- [What you need to do]: Make an exact copy of the lines from the one containing "Given: Follow the Micro-Ações breadcrumb link" through the end of the material, including both ends but no pictures.
==== Exercise inputs ====
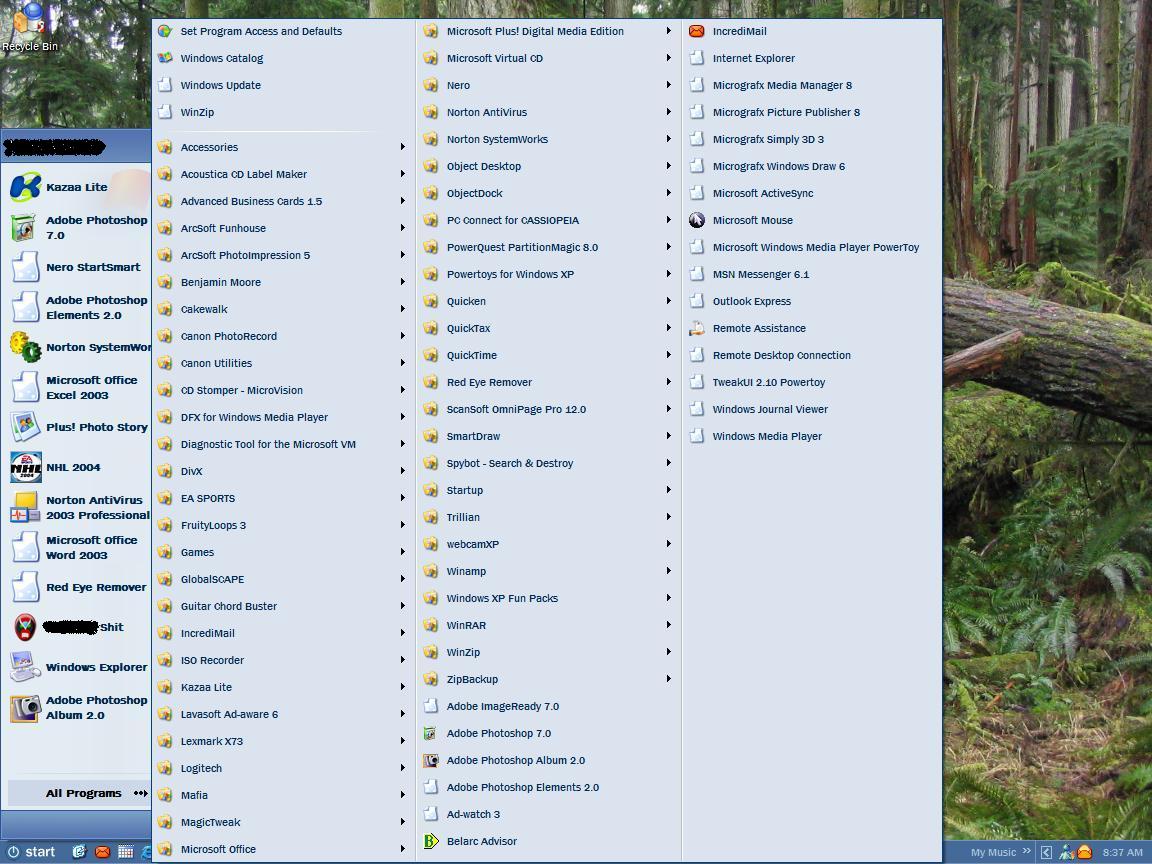1152x864 pixels.
Task: Select Windows Update from the menu
Action: [x=222, y=85]
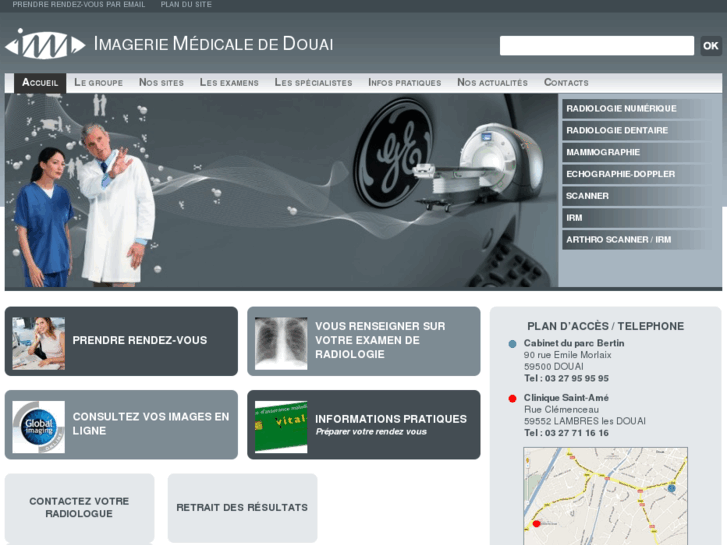Open the Infos pratiques menu
The width and height of the screenshot is (727, 545).
click(x=404, y=83)
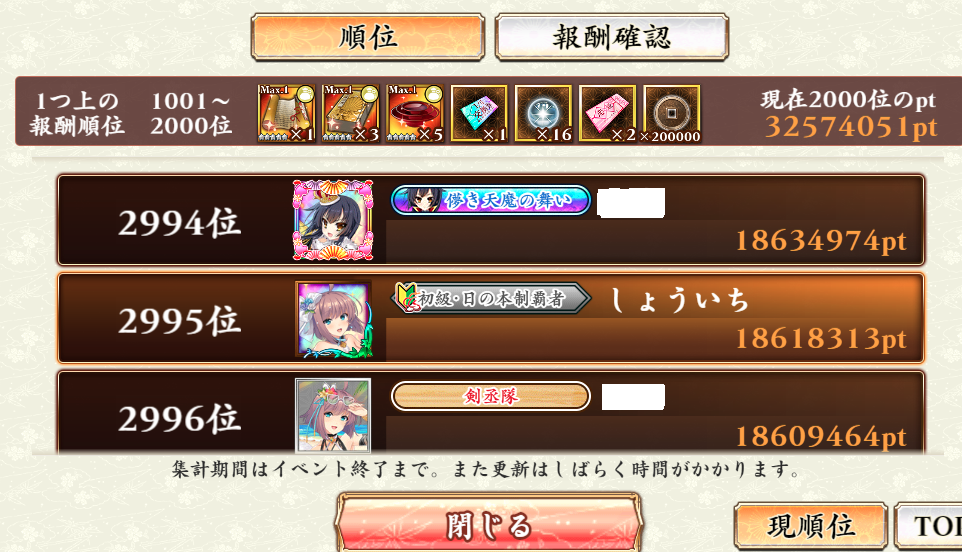Go to the TOP ranking button
The width and height of the screenshot is (962, 552).
pos(929,526)
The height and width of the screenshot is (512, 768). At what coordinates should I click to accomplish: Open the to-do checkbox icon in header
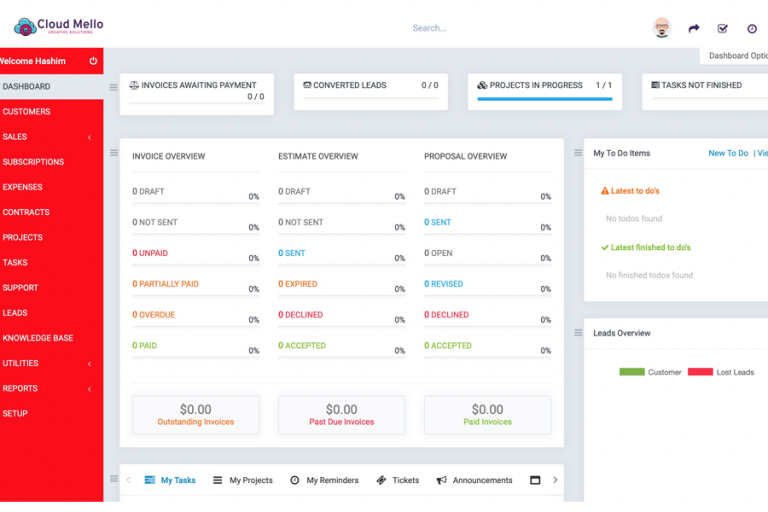[x=723, y=29]
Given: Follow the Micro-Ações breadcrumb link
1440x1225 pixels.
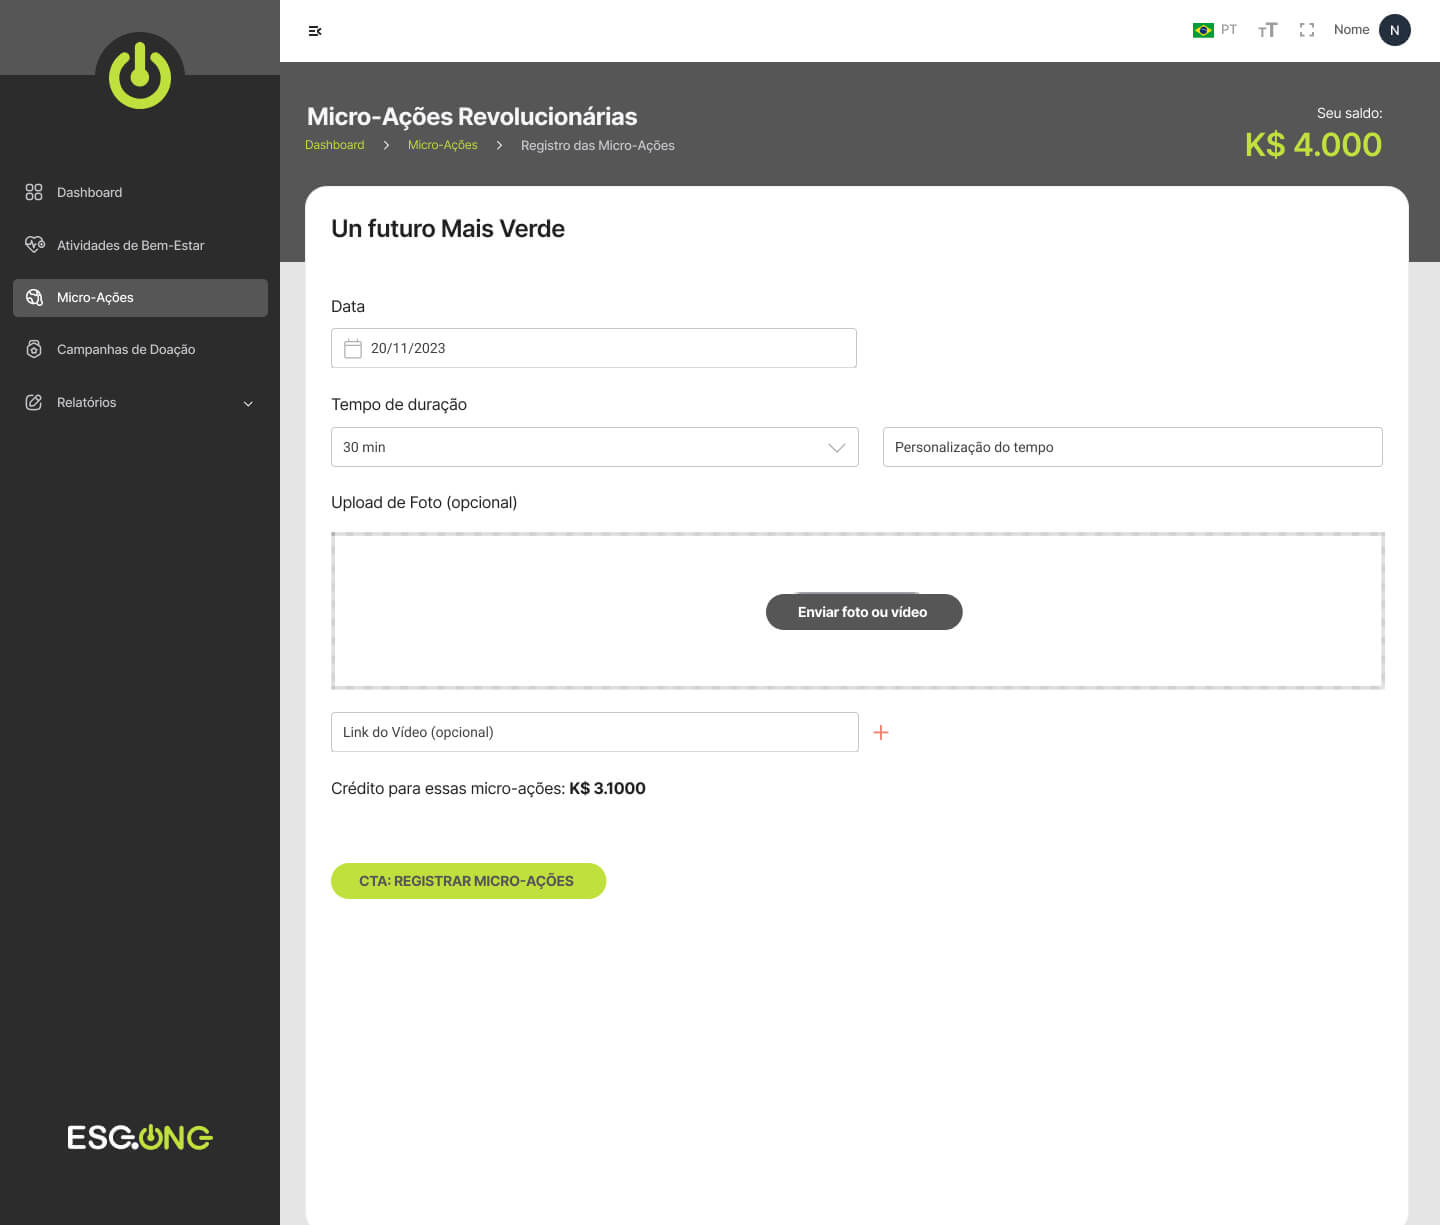Looking at the screenshot, I should coord(442,145).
====
- [Reply]:
Given: Follow the Micro-Ações breadcrumb link
1440x1225 pixels.
Looking at the screenshot, I should coord(442,145).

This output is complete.